┌─ 原文抜粋
鹸化は60℃に加温した2N−NaOH水溶液に1分間浸漬し、その後水洗した。なお、接触角は純水での接触角を評価した。
防汚性は付けた指紋の拭取りとして、をウエスで20往復させ拭取れるか否かで評価した。
【0042】
実施例および比較例の評価結果によると、フッ素化アルキル基を含む(メタ)アクリレートを添加したハードコート層は鹸化時の接触角にほとんど変化なく、更に、防汚性も確認できた。また、鉛筆硬度は実施例および比較例ともに所定の強度を保持していることが確認された。
したがって、本発明によると、フッ素化アルキル基を含む(メタ)アクリレートを添加したハードコート層は防汚性等の表面特性を発現し耐加水分解性を有する光学フィルムが得られる。更に、鹸化においてもこの効果は維持されることができた。
【図面の簡単な説明】
【0043】
【図1】本発明に係る光学フィルムの実施形態を示す断面図である。
【図2】本発明に係る光学フィルムの実施形態を示す断面図である。
【図3】本発明に係る光学フィルムの実施形態を示す断面図である。
【符号の説明】
【0044】
1 透明基材フィルム
2 ハードコート層
3 光透過性拡散剤
4 反射防止層

【特許請求の範囲】
【請求項1】
透明基材フィルムの少なくとも一方の面にハードコート層を設けた光学フィルムにおいて、前記ハードコート層は、活性エネルギー線硬化型樹脂を主成分とし、かつ前記ハードコート層は、前記活性エネルギー線硬化型樹脂に対してフッ素化アルキル基を含む(メタ)アクリレートを0.02重量%以上、30重量%以下含んでなることを特徴とする光学フィルム。
└─
┌─ 提供データ
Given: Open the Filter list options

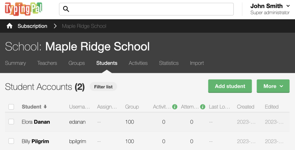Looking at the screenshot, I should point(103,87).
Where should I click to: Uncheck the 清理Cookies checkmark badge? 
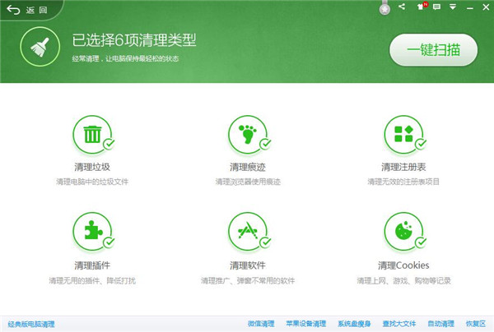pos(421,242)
└─
▶ **課題の要件**:
1. 光学フィルムの特許文書の請求項1では、フッ素化アルキル基を含む(メタ)アクリレートのハードコート層中の含有量をどの範囲と定めているか。
2. 光学フィルムの特許文書を、最後の文の後から書き継いでください。

▶ **最終解答**:
1. 活性エネルギー線硬化型樹脂に対して0.02重量%以上、30重量%以下です。

2.
【請求項2】
前記フッ素化アルキル基を含む(メタ)アクリレートが、フッ素化アルキル基と2個以上の(メタ)アクリロイル基を有する化合物であることを特徴とする請求項1に記載の光学フィルム。
【請求項3】
前記ハードコート層が、さらに光透過性拡散剤を含有し、防眩効果を付与したものであることを特徴とする請求項1または2に記載の光学フィルム。
【請求項4】
前記ハードコート層上に、光透過性拡散剤を含有する防眩層を設け、前記防眩層がフッ素化アルキル基を含む(メタ)アクリレートを含むことを特徴とする請求項1または2に記載の光学フィルム。
【請求項5】
前記透明基材フィルムが、酢酸セルロースからなることを特徴とする請求項1〜4のいずれかに記載の光学フィルム。
【請求項6】
前記透明基材フィルムが、ポリエステルからなることを特徴とする請求項1〜4のいずれかに記載の光学フィルム。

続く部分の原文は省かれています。